Since water-filled hoses are rigid (they can’t be piled up like coils in a rope), you have to be strategic about how you get a hose from a pumper or a hydrant to the fire, he said.

“So in those exercises we kept throwing an increasing number of obstacles at them,” Adams said. “Essentially, we were teaching them how to be urban firefighters.”

Covington’s newest officer served in Afghanistan

Covington continues to fill vacant positions in its Police Department created when changes to the state pension system sparked an array of retirements.

The department’s newest hire is a former firefighter who served a tour of duty in Afghanistan as a member of the U.S. Army/Kentucky National Guard.

Covington’s newest recruit, James Elliott, is flanked by Police Chief Rob Nader and Mayor Joe Meyer after he took the oath of office today.

James Elliott was sworn in by Mayor Joe Meyer during a short ceremony in the Covington City Commission chambers attended by family and friends. His hiring was approved by the Covington Board of Commissioners on Jan. 28.

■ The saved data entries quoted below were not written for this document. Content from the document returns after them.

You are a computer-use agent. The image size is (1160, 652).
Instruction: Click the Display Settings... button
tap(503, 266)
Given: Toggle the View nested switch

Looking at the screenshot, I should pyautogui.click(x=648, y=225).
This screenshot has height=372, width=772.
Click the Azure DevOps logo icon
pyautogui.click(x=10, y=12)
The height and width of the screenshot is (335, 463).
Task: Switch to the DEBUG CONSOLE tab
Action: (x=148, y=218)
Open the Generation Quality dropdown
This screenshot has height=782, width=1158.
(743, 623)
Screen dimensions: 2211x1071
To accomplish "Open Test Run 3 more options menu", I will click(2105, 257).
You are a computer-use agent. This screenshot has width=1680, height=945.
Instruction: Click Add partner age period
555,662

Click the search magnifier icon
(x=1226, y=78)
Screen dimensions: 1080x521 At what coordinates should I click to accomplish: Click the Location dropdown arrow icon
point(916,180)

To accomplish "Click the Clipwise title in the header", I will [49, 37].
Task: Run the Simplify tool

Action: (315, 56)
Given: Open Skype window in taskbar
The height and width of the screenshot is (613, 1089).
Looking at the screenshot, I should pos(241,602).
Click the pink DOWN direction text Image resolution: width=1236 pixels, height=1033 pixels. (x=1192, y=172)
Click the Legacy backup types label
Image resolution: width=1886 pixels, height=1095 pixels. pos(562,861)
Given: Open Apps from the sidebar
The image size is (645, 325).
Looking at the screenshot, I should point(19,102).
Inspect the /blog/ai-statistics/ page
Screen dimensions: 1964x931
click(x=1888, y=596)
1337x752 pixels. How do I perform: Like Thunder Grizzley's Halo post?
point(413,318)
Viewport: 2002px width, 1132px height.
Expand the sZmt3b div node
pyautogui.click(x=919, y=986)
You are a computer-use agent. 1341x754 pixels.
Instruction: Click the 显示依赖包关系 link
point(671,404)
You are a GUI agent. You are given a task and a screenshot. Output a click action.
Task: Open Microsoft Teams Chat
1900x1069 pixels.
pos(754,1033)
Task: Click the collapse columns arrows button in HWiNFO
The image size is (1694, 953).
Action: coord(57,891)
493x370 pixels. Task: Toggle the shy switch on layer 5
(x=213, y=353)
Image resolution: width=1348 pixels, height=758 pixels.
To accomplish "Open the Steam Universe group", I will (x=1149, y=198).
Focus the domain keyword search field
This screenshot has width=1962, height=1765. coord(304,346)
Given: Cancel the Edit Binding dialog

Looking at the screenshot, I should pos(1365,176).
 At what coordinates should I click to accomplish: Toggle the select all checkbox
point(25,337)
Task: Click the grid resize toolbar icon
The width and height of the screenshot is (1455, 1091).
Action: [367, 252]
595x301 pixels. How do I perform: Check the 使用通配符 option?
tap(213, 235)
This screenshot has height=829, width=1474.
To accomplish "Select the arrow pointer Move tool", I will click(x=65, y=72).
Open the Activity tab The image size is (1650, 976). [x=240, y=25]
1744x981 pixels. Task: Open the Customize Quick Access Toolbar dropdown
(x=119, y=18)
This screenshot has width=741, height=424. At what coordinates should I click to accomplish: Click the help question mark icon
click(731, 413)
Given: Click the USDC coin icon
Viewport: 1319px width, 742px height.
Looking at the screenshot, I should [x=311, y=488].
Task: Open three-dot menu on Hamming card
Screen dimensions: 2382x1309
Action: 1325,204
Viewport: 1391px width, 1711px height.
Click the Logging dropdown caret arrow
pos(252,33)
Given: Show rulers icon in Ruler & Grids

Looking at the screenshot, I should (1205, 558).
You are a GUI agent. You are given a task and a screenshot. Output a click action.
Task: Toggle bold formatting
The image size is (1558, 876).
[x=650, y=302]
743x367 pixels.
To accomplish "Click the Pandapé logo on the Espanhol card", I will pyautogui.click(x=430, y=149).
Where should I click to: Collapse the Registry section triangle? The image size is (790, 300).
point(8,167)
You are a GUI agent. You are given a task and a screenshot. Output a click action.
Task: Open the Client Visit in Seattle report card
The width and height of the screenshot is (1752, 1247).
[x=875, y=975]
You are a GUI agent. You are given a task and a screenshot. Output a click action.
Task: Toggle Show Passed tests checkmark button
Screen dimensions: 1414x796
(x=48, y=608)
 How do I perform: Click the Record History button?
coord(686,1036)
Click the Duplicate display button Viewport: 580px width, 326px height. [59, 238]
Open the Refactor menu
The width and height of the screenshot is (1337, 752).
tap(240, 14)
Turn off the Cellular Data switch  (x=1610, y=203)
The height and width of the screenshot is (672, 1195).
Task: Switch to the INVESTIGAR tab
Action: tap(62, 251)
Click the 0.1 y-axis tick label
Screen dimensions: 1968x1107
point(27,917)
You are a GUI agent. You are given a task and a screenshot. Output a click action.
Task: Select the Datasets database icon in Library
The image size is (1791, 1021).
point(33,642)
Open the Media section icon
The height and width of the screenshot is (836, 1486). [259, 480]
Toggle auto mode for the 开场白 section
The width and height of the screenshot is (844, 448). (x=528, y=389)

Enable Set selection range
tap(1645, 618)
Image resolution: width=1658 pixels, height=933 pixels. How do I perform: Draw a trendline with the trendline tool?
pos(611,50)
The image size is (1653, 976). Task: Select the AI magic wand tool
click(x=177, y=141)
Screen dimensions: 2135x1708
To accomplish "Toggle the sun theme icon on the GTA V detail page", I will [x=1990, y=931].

He will attend the state training academy in Richmond beginning in April to become certified by the Kentucky Law Enforcement Council, Police Chief Rob Nader said.

“Welcome to the family,” Nader said. He presented Elliott with his badge and then, as is customary, talked about the words printed on the back of it: integrity, professionalism, justice and compassion.

“These are the values our department wants to project,” he said. “You’ll probably get tired of hearing all of your supervisors talk about them.”

Elliott had been a member of Crescent Springs/Villa Hills Fire and EMS since June 2011 and a quality control technician with Smyrna Ready Mix since October 2014.

Mayor Meyer praised Covington’s Police Department and talked about all the roles an officer has to take on in the community.

“It’s not just car chases and that kind of stuff,” he said. “You have to be a marriage counselor, a social worker and community leader. But we have a great department.”